Purgatorio: una montaña cónica con siete cornisas, donde los pecadores arrepentidos expían sus culpas en un proceso de purificación. Aquí Dante sigue acompañado por Virgilio y experimenta un proceso de crecimiento espiritual y ascético.

Paraíso: ubicado en la cima de la montaña, es una región habitada por las almas bienaventuradas, que gozan de la presencia de Dios. Dante, ya sin Virgilio, es guiado por Beatriz hacia Dios, rodeado de ángeles.
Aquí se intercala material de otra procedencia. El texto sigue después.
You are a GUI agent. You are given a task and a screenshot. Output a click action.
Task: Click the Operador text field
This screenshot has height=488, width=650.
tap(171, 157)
La obra culmina cuando Dante contempla la luz divina, desbordado por su grandiosidad.

Características formales y estilo

  1. Uso del endecasílabo, el verso clásico de la poesía culta.
  2. Distribución de los versos en tercetos encadenados, que permite un ritmo solemne y fluido.
  3. Mezcla de vocabulario refinado (de raíz latina) y popular (variante toscana del italiano), uniendo clasicismo y lengua común.

Contenido y temas

  • La obra es un compendio de conocimientos muy variados, con una clara vocación teológica y religiosa, destinada a ensalzar el cristianismo.
  • Dante integra elementos pagano‑mitológicos junto con personajes cristianos.
  • Incluye personajes históricos, tanto de épocas antiguas como contemporáneas, y referencias a acontecimientos históricos y políticos, especialmente de Florencia, mezclando historia y religión con fines educativos y morales.

Molière y el clasicismo francés

Jean‑Baptiste Poquelin (Molière) está considerado el más grande comediógrafo francés de la historia. Nació en París en 1622. Hijo de un tapicero real, recibió una educación jesuita; se esperaba un futuro acomodado, pero a los 20 años renunció a ello para dedicarse al teatro. A los 21 años fundó con la familia Béjart su propia compañía teatral. Recorrió Francia como actor y autor, escribiendo obras que eran bufadas al estilo de la commedia dell’arte. Tras su regreso a París en 1658, Molière comenzó a triunfar con farsas que ya anticipaban sus comedias de caracteres, las cuales lo consagraron y se convirtieron en su gran aportación al teatro. Sus obras criticaban los vicios y defectos de la burguesía y la aristocracia, llegando a ser prohibidas en varias ocasiones, aunque contaba con la protección de Luis XIV. Murió en 1673 durante la representación de El enfermo imaginario.

Obras destacadas

  • Tartufo (1664‑1669): sátira contra la hipocresía religiosa; un farsante engaña a un rico beato. La obra fue prohibida varias veces antes de su versión definitiva en cinco actos en 1669.
  • El misántropo (1666): critica la superficialidad de la sociedad parisina; Alcestes, el protagonista, mantiene sus principios hasta extremos ridículos.
  • El enfermo imaginario (1673): burla la hipocondría y a médicos inútiles; también critica matrimonios de conveniencia y el abuso de autoridad paterna.
  • Don Juan o El festín de piedra (1665): recreación del personaje libertino de Tirso de Molina.
  • El avaro: comedia en prosa inspirada en La olla de Plauto; satiriza la avaricia y aborda también matrimonios forzados y autoridad paterna.

En todas sus comedias, Molière recrea vicios y defectos humanos en personajes que se han convertido en prototipos universales, combinando humor, sátira social y reflexión moral.

El clasicismo (siglo XVII)

El clasicismo fue la época dorada del teatro francés.

Principales dramaturgos:

  • Pierre Corneille: tragedias y comedias, por ejemplo El Cid.
  • Jean Racine: destaca en la tragedia, como Fedra.
  • Molière: triunfa en la comedia.

El teatro clásico francés se diferencia del español y del inglés, donde aún perduran la comedia nacional y el teatro isabelino. Fue apoyado por el poder, que valoraba su refinamiento y moderación aristocrática.

Rasgos del teatro clásico

  1. Separación clara entre tragedia y comedia: la tragedia siempre en verso; la comedia en verso o prosa.
  2. Distribución de personajes según género: nobles o graves → tragedia; burgueses o plebeyos → comedia.
  3. Imposición de las tres unidades: tiempo, lugar y acción.
  4. División de la obra en cinco actos.
  5. Exclusión de excesos: no se admiten escenas truculentas ni aparatos escénicos complicados, considerados de mal gusto.